Performing the blotting:

After the electrophoresis build a sandwich out of gel and membrane:
The PVDF membrane should be pre-wetted in methanol for 5 seconds and rinsed in water for 5 min to remove the methanol, then equilibrated in transfer buffer for 10 to 15 min.
Cut out some whatman paper in the same size like gel and membrane.
Sandwich order:
a) two or three whatman paper
b) PVDF membrane
c) Gel
d) Two or three whatman paper
The sandwich should be put in the blotting machine so that the membrane is on the side of the Cathode.

Blocking the membrane

Remove the membrane from the apparatus. Block the nonspecific binding sites by immersing the membrane in 5% blocking reagent in Tris buffered saline Tween 20 (TBS-T) for one hour on an orbital shaker at room temperature
Optimum Tween concentration will vary to suit specific experiments, but a 0.1% Tween 20 concentration is suitable for most fluorescent work on PVDF membrane.
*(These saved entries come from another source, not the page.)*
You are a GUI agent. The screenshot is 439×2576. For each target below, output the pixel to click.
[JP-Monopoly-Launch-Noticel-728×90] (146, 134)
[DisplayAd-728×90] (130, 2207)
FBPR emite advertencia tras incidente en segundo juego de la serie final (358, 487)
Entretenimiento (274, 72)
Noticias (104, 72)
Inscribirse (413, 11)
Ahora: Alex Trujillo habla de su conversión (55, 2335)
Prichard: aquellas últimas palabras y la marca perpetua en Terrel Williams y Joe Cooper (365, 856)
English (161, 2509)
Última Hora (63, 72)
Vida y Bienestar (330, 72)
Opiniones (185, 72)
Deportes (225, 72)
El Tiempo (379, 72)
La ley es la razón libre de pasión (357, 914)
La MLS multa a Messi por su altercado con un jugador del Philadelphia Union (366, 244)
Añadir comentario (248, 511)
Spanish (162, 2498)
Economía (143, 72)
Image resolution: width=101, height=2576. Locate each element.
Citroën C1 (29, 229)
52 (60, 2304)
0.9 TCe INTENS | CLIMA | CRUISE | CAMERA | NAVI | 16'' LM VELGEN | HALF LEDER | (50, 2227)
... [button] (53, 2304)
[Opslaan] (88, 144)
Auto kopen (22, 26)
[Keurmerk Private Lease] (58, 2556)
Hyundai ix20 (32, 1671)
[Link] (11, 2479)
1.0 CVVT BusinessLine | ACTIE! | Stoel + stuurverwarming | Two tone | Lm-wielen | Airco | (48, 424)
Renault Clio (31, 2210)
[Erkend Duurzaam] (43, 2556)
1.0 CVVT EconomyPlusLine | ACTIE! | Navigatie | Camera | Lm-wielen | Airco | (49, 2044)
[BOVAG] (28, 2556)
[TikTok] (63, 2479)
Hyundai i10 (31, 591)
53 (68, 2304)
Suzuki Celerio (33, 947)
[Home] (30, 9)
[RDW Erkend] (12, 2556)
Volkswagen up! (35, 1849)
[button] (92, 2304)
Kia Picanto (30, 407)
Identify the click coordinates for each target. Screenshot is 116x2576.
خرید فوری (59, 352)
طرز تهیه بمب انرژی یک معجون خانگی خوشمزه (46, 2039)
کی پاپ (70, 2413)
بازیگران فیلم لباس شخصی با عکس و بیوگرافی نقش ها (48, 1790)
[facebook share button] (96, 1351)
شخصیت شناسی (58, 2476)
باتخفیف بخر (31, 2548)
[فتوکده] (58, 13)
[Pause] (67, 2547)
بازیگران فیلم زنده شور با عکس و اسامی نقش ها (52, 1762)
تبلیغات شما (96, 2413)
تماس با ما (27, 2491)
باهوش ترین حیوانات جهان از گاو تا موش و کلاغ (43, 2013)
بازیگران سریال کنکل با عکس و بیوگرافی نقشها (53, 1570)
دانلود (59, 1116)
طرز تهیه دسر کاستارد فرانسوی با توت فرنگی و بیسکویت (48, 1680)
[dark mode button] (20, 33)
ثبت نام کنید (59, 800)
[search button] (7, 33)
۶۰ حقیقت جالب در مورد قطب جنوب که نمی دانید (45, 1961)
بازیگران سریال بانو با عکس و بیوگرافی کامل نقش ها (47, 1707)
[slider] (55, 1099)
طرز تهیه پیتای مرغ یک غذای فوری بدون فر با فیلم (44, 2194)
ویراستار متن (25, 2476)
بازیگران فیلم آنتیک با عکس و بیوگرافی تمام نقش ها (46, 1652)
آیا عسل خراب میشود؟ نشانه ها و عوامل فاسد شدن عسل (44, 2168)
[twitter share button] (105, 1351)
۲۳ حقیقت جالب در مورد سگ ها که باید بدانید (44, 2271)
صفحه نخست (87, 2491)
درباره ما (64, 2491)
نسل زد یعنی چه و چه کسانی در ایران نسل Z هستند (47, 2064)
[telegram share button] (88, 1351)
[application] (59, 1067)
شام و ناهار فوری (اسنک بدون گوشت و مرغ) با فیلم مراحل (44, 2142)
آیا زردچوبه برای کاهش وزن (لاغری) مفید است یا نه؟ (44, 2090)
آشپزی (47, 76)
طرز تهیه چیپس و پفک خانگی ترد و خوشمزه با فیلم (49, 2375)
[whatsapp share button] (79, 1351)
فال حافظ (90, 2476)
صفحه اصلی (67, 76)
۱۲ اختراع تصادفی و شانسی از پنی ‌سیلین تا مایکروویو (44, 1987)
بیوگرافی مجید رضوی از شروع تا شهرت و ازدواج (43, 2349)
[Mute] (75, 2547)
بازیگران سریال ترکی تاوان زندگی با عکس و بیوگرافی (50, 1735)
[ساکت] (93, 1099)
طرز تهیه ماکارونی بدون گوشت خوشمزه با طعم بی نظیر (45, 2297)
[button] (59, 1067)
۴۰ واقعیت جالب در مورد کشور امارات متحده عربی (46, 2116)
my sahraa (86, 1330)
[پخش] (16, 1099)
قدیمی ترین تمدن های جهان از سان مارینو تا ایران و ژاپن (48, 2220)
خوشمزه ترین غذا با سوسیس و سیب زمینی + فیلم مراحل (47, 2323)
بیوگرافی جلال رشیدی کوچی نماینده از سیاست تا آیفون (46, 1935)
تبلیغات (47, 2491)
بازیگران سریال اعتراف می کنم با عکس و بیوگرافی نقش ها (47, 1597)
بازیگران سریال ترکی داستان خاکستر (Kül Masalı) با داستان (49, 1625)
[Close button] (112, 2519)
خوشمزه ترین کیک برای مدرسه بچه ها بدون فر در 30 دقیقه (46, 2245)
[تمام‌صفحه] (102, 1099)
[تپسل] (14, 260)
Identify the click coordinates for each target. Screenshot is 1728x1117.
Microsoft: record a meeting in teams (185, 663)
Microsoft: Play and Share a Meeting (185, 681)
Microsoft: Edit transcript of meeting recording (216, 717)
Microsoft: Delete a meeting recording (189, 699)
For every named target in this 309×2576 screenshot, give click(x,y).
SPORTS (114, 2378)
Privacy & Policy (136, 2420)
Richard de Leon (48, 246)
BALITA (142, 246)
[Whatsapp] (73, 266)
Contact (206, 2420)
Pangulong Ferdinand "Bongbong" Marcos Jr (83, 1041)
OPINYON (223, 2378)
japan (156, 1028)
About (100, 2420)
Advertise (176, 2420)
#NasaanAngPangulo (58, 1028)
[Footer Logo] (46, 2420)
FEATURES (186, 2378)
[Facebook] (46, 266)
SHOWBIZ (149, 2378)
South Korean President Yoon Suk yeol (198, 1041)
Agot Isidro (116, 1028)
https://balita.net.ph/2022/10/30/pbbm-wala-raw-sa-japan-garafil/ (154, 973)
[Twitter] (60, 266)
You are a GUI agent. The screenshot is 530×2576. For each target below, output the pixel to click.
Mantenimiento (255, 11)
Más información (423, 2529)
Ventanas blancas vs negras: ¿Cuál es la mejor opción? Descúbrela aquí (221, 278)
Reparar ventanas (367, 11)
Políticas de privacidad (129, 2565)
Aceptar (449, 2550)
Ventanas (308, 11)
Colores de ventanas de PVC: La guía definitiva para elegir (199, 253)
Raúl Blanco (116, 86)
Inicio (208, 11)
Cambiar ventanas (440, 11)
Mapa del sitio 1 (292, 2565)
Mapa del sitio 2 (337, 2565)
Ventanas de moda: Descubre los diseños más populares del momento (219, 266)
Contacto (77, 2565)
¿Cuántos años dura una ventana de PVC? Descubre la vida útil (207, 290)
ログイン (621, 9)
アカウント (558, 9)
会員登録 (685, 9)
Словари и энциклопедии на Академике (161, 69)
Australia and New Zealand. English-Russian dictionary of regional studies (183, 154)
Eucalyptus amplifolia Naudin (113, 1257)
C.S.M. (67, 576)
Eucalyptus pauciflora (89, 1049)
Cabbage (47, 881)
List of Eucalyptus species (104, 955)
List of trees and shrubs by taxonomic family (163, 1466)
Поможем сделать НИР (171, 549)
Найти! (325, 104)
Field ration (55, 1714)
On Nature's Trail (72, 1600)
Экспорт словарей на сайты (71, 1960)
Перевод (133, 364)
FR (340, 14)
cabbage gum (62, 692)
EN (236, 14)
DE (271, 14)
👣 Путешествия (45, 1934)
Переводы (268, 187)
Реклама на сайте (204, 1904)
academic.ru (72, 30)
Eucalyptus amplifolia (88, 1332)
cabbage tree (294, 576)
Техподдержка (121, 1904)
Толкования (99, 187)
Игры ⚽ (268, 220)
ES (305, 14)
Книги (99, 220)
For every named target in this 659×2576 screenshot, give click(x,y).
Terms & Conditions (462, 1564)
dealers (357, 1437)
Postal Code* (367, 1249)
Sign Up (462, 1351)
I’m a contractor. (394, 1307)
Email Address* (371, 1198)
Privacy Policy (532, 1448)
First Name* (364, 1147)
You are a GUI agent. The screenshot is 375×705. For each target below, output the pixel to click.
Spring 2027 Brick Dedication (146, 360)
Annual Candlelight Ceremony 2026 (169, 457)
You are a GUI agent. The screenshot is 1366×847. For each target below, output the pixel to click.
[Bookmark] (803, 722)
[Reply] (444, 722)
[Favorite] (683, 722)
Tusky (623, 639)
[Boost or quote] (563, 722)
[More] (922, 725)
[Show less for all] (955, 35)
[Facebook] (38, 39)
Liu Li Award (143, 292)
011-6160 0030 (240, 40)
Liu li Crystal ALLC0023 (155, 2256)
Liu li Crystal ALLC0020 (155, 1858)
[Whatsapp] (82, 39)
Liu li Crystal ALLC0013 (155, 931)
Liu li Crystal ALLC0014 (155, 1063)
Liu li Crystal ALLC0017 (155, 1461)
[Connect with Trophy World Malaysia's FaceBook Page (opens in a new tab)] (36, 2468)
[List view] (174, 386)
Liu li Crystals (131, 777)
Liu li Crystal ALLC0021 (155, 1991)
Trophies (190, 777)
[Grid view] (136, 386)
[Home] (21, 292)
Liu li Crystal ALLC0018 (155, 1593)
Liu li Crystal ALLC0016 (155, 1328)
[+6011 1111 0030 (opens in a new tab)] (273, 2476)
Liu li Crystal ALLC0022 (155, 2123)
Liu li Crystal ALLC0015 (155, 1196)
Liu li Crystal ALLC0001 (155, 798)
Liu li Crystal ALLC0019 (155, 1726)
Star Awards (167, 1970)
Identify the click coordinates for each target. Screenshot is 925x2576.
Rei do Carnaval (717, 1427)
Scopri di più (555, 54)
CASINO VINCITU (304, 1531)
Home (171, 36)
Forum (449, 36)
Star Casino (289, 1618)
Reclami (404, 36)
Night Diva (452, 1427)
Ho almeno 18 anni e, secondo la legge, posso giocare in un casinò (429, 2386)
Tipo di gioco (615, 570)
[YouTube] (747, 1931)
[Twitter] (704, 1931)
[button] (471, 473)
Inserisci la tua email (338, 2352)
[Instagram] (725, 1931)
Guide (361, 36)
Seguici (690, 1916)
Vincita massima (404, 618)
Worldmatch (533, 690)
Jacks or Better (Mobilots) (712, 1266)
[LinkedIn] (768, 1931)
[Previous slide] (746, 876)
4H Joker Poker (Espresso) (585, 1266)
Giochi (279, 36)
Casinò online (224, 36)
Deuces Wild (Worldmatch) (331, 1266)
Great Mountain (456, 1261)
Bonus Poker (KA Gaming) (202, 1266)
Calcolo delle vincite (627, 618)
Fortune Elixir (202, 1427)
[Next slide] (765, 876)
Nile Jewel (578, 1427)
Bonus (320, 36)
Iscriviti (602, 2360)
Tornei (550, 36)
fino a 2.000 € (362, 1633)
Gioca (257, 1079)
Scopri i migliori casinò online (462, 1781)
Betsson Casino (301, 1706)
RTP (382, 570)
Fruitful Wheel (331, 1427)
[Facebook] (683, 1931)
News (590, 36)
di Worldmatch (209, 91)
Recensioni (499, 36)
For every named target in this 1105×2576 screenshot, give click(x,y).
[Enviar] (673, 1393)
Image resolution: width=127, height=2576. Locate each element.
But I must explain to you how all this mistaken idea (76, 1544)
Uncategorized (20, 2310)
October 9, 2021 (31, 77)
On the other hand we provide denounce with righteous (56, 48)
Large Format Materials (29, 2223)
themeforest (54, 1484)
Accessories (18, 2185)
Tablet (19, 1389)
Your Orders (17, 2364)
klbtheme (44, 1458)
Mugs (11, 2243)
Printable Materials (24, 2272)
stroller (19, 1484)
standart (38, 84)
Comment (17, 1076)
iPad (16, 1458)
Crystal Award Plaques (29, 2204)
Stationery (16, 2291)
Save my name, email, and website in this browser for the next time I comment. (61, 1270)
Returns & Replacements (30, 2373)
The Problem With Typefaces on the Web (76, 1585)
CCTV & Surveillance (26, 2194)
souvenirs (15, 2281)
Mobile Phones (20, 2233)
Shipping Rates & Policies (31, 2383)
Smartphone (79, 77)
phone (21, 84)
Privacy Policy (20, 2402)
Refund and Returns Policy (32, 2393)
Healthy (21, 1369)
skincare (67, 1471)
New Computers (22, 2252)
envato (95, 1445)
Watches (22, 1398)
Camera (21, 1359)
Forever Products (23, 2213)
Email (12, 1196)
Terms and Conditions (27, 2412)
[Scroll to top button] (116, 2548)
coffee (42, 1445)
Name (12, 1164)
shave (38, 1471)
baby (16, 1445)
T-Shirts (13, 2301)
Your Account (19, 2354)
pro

Certain experimental situation may require alteration of the time and temperature of the blocking incubation.
Alternatively, membranes may be left in the blocking solution overnight at 2-8 C.

Washing Wash membrane with TBS-T.
Briefly rinse membrane twice with fresh changes of washing buffer. Then wash three times: 20 min, 10 min, 10 min. with fresh changes of washing buffer on an orbital shaker at room temperature
The volume of wash buffer should be as large as possible. 4 ml of buffer per cm2 of membrane is suggested.

Primary antibody During the washing step dilute the primary antibody in TBS-T.
(for 5-alpha reductase: 1:1000 )
Incubate the membrane in the diluted antibody for 1 hour on an orbital shaker at room temperature.
The required dilution of the primary antibody to give the optimum results will vary and should be determined for each antibody used.
When quantifying protein samples linearity can, in some cases, be improved by decreasing the primary antibody concentration. Too high a concentration may lead to saturation of binding sites which will hinder the binding of the secondary antibody and should therefore be avoided. For impure antibodies the addition of blocking reagent to the primary antibody incubation may improve signal to noise ratio.

Washing
s.a.

Secondary antibody
Dilute the anti-rabbit-AP 1:10000 in TBS-T.
Incubate the membrane in diluted antibody for 1 hour on an orbital shaker at room temperature.

Washing
s.a.

Substrate
Use 24 ul substrate per cm2 membrane.
Place a piece of saran wrap on the bench and using tissue to smooth it out ensuring there are no air bubbles or creases in it. Pipette the substrate on the saran wrap and lay the membrane with the protein side on the substrate (ensure that there are no air bubbles)
Leave on the substrate for 5 min at room temperature.

Do not move the blot during the incubation.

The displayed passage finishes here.